A. All four of my books of stories and the last four books of poems have been linked. For me it’s a joyful part of the discovery process to experiment in each book with a new (to me!) way of connecting individual stories or poems.
To suggest a kind of parallel, I like about mosaic tile work, for instance, how each individual tile may be looked at closely and stand as a beautiful “thing” by itself. But when the viewer moves back, she might see the larger picture all the combined tiles make together. The small black and gold tile becomes the pupil of a stag’s eye. Often I don’t entirely know, as I’m working on these individual “tiles,” what the whole of the construction will be, but rather “sense” this as my mission, feeling that larger picture looming, gradually discovering the whole.
Q. You’ve published a book of poetry and this book of short stories in one year, and you’ve been working on “pho-toems,” digitally altered photos with added text. What other mediums do you work in? What makes you venture into a new genre or medium?
A. It’s really just been a fluke that both books came out in the same year. I’m not really all that prolific. It’s been 12 years since my last book of stories and six years since the last book of poems. And yes, I have been working back and forth in both genres in those intervening years. I work many hours a day, and part of what helps me sustain my energy is to move among a few in-process projects every day, rather than just the same one. So I’ll work on poems in the morning and then revise a story or tinker with a pho-toem in the afternoon.

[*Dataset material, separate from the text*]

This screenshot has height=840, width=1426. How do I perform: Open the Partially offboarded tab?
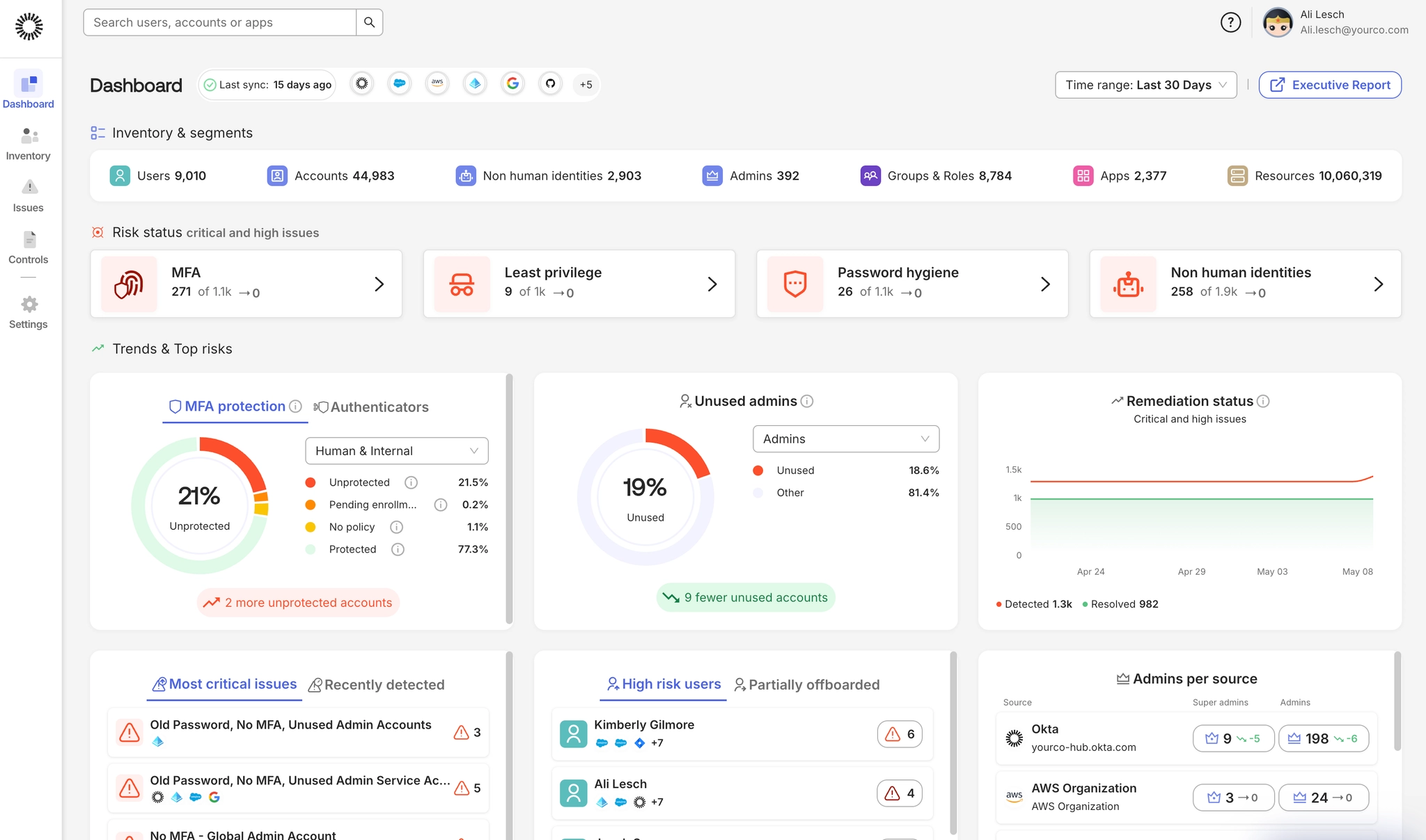[x=806, y=685]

Not that I’d compare myself to Picasso, but I do totally “get” his process of having several paintings going on different easels at the same time. He’d work on many in the course of day. I find when I step away from Project X and work on Project Y and then Z for a while, when I return later to Project X again, I’m happy to reconnect. I find too that I may suddenly have new ideas or experiments in mind to try with X. The subconscious mind, I’m convinced, continues to work on things while the conscious mind focuses elsewhere.
Now about those pho-toems – and thankfully, no, there’re no other mediums – those are very much front and center these days. Although I am working on a book of prose poems right now, my main other project consists of these altered photographs. Most of these, my own shots, are of walls or boxcars with graffiti, old signage, or decrepit murals. To these I digitally “tag” back with small contributions of my own words and/or some graphic material I’ve lifted from one place and brought to live elsewhere. There was a show of this work recently at Barrister Winery, and it was fun to watch people go up close to interact with the text and explore the components. Those individual tiles again? It’s collage of course.
And along those same pho-toem lines, I’m also altering the pages of an old encyclopedia. This is not erasure art. I do not erase. I substitute. In place of passages from the Know-It-All- Voice-of-the-Universe, I insert my own material. I like pages with lots of graphic material on them. I call this series “Book of No Ledge.” Please allow me to give you the true scoop on the variety of bird beaks in the world. These altered pages have begun appearing in literary magazines, and I suspect there may eventually be a print book of them, or perhaps an e-book. Since the encyclopedia is 13 volumes, this project may well last me the rest of my working days. And if so, I think I’ll die happy.